You might try Duke, Washington St. Louis, RPI, Wesleyan, and Northwestern as reaches. If you keep getting As, I think you have a shot at schools at that level. It is important to find a school you like and are comfortable with. Also, not getting into a top school is not going to hurt your medical school chances. I think your medical school chances are good, because with the scores you are showing it is likely you will score high on the MCAT.
What are some examples of hand on things i can do to show my passion. The things I want to do I cant anymore bc my schooled banned them/ doesnt allow them because of past accidents
Do ECs outside of school. Not only does that show your true interest - you didn’t just sign up for what was offered, you made your own outside program/course - but it never hurts to have ECs that are unique to you.
Who cares if school doesn’t allow something? Do it on your own offsite.

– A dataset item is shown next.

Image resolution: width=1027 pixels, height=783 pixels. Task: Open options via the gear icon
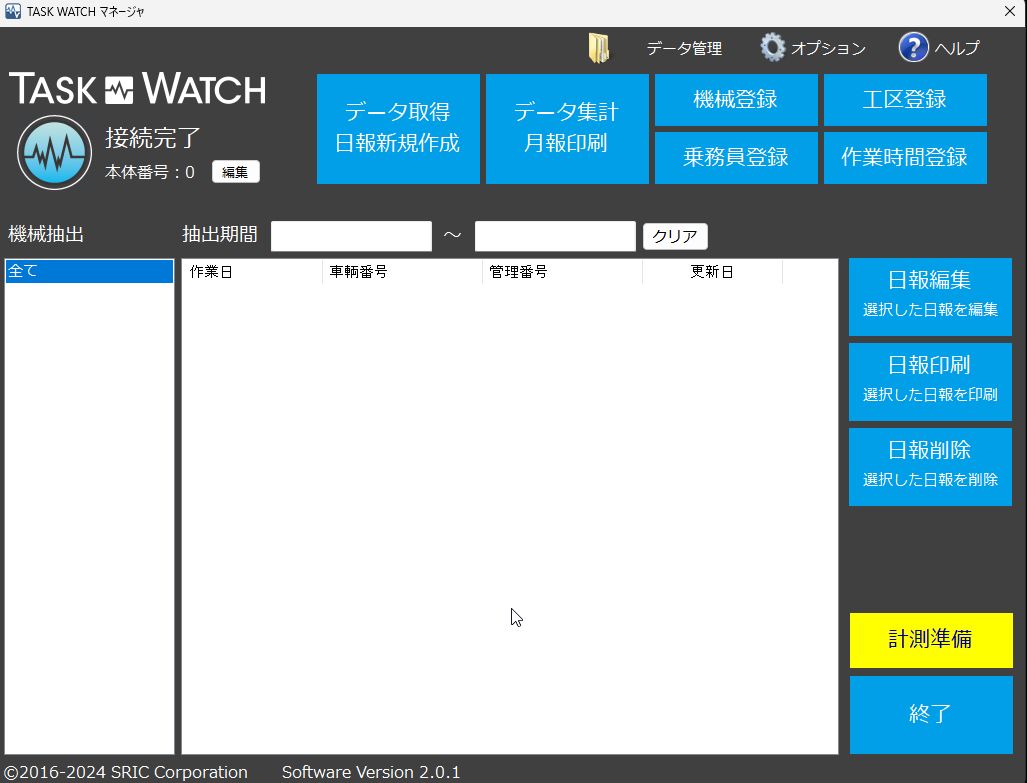[772, 47]
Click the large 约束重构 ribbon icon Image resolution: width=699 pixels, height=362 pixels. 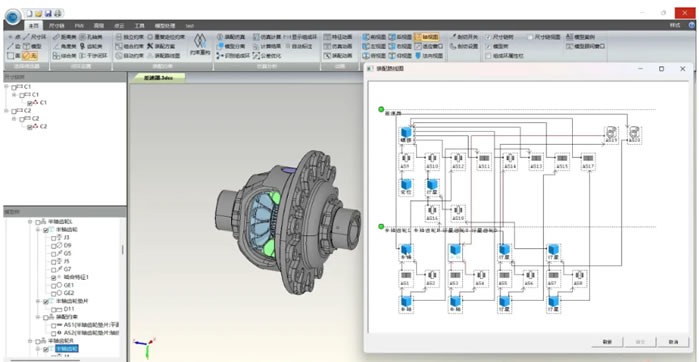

They don’t care about your passion for medicine, as you are applying for general undergraduate admissions. Getting into a better school for undergraduate is not going to help your medical school admissions chances. You seem overly intense about this.

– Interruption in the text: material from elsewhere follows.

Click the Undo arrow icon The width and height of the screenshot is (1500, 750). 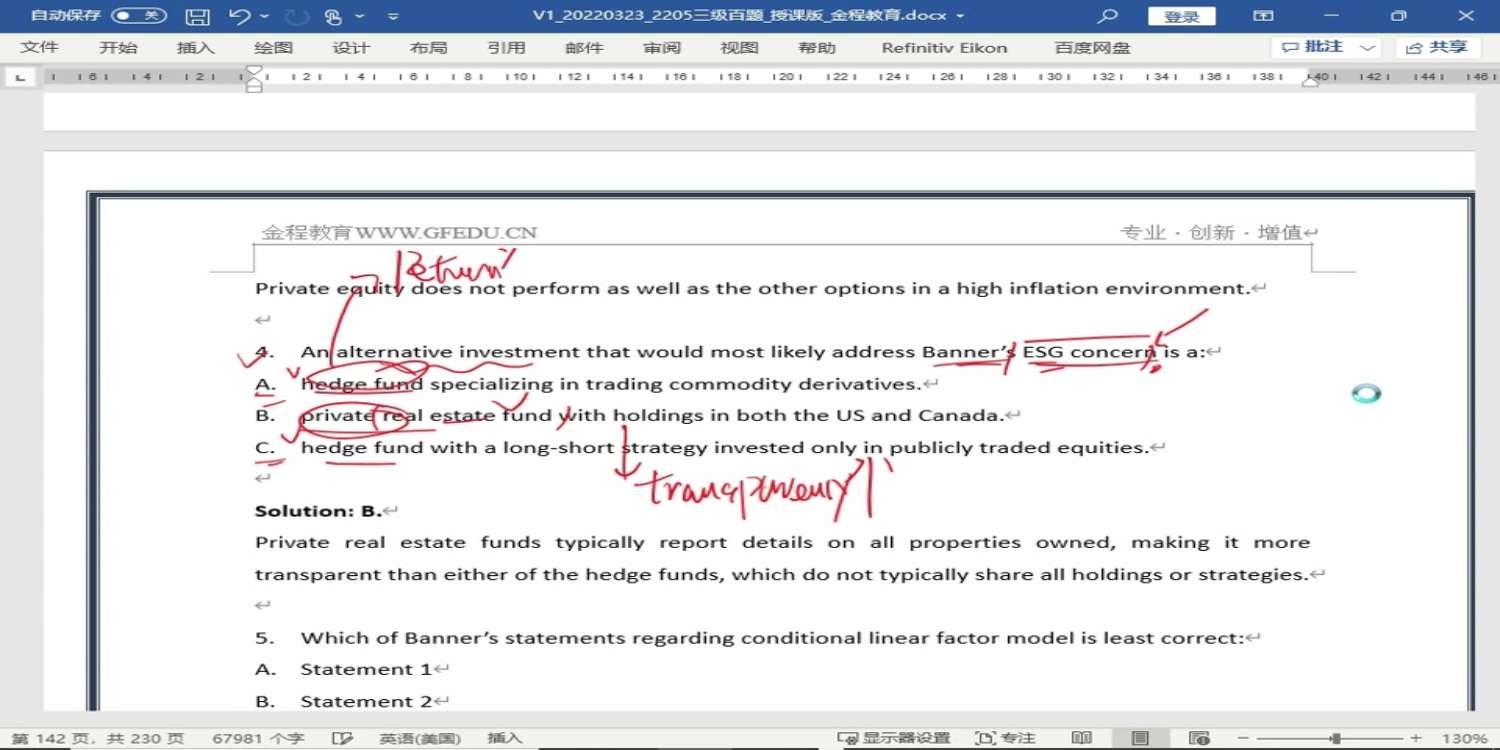(x=239, y=16)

I’m not sure how OP did pursue this “passion.” She raised money for programs in other countries. She can roll up her sleeves in her own community. They may not care about passion, per se (i.e., talk is cheap.) But they care how an applicant made choices. Or not.
@sattut I guess I am a little too tense about it, but theres a girl in my grade who has an older brother and American studied parents who takes all honors and ap (her brother told her what classes to take). The brother went to a state school as he was the oldest child and had no one to guide him, I am in that situation as my parents did not study in America, I have no other family here, and I am the oldest child- the ginue pig. This girl does substance abuse, vapes, cheats etc. but she has amazing rigor and sat scores, and I guess I am tense because I realize that me chances next to hers are nothing (she is also a pre med) and I don’t know i am super anxious now
Your chances for med school are really good. You should be able to score really high on the MCAT based on your SAT and SAT II scores. Med schools will take you with MCATs and a high GPA from a top 100 school, which you should easily get into.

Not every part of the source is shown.